Short task a -> Reproduce the passage of the UUnet announcement thread starting at "Work better for" and ending at "is key here.", with the wording unchanged.

Text shown ->
Help with bad announcement from UUnet

Hi,

  The easiest would be to contact the remote site directly. As you're
having issues reaching them, they'll also have issues reaching you. If
it's enough of an issue for them they should be happy to assist in
fixing it.

  They should not only be aware of planned maintance, but also of
other issues that may be affecting them.

  Having a support model in which anyone can call any NOC about a
problem they're having does not scale very well.

- marcel

How about a model where any large (multiple OC12s) CUSTOMER can call a NOC
about a problem they're having???

What would work better/faster?

my-noc -> b0rken-noc

or

my-noc -> my-upstream-noc -> b0rken-noc-upstream-noc -> b0rken-noc

?

Work better for who? For you? Sure. For a any provider that needs to
provide quality services to its customers and follow processes to do so,
not a chance. The Big Picture is key here.

andy

What would work better/faster?
my-noc -> b0rken-noc
or
my-noc -> my-upstream-noc -> b0rken-noc-upstream-noc -> b0rken-noc

for dinner this evening, would you prefer to walk or take a taxi to
a closed restaurant?

and there are scaling issues as well.

randy

In a message written on Fri, Mar 29, 2002 at 08:11:14AM -0600, Andy Walden wrote:

> What would work better/faster?

Data for this task ->

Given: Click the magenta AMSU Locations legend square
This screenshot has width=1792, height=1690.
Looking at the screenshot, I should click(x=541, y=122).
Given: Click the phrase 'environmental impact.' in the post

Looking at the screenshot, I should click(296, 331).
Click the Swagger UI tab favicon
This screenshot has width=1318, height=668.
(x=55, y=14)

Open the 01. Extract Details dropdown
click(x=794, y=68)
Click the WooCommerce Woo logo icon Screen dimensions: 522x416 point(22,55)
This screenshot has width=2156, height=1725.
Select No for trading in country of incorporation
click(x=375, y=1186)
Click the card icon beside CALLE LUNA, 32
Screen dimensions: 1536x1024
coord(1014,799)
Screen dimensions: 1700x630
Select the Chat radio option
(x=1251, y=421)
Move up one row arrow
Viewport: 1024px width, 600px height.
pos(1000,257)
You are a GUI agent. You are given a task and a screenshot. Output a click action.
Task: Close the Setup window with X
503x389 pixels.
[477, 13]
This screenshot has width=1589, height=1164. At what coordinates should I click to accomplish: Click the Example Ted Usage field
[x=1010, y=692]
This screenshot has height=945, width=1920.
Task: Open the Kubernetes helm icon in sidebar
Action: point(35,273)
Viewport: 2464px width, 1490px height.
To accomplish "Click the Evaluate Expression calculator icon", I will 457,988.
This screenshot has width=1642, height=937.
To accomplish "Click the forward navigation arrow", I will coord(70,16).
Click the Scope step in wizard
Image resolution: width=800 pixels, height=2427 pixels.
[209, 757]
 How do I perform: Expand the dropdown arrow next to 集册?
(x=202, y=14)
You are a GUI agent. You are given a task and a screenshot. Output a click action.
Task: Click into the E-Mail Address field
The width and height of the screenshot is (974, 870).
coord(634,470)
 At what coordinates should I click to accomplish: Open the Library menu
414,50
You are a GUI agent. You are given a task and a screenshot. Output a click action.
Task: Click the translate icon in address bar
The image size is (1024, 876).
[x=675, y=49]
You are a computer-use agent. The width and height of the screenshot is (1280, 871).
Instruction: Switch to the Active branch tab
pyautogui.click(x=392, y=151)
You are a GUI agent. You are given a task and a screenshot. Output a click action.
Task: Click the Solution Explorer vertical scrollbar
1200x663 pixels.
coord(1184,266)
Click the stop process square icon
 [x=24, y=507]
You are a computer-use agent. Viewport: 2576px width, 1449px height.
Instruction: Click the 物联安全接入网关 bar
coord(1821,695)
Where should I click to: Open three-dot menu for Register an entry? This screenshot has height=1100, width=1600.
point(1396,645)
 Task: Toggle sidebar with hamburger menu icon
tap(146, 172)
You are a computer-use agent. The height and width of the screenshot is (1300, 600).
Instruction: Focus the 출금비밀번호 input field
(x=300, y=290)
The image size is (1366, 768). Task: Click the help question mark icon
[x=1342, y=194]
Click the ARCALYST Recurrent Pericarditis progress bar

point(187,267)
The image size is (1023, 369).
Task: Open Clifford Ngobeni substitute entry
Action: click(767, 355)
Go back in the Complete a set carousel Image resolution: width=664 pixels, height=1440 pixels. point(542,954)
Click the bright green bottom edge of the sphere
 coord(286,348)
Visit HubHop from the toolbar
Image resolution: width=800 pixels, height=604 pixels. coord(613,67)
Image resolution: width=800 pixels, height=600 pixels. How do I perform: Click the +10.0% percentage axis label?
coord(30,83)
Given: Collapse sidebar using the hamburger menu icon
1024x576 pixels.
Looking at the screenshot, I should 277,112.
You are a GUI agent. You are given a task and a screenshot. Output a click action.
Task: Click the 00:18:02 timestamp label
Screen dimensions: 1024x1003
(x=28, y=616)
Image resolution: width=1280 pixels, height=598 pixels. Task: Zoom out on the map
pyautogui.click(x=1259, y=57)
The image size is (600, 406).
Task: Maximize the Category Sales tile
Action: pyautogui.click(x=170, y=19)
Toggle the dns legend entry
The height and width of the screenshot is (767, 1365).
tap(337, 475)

Short task b -> Rewrite the lines of the listing starting at the line containing "You are a computer-use agent. The width" and ending at the line containing "pyautogui.click(x=392, y=151)", requests included, multiplying each click coordinate in the answers by 1.05 and rounding to the nearest whole number, with halves rounded up. Give only those lines.

Full answer a ->
Work better for who? For you? Sure. For a any provider that needs to
provide quality services to its customers and follow processes to do so,
not a chance. The Big Picture is key here.

Full answer b ->
You are a computer-use agent. The width and height of the screenshot is (1280, 871).
Instruction: Switch to the Active branch tab
pyautogui.click(x=412, y=159)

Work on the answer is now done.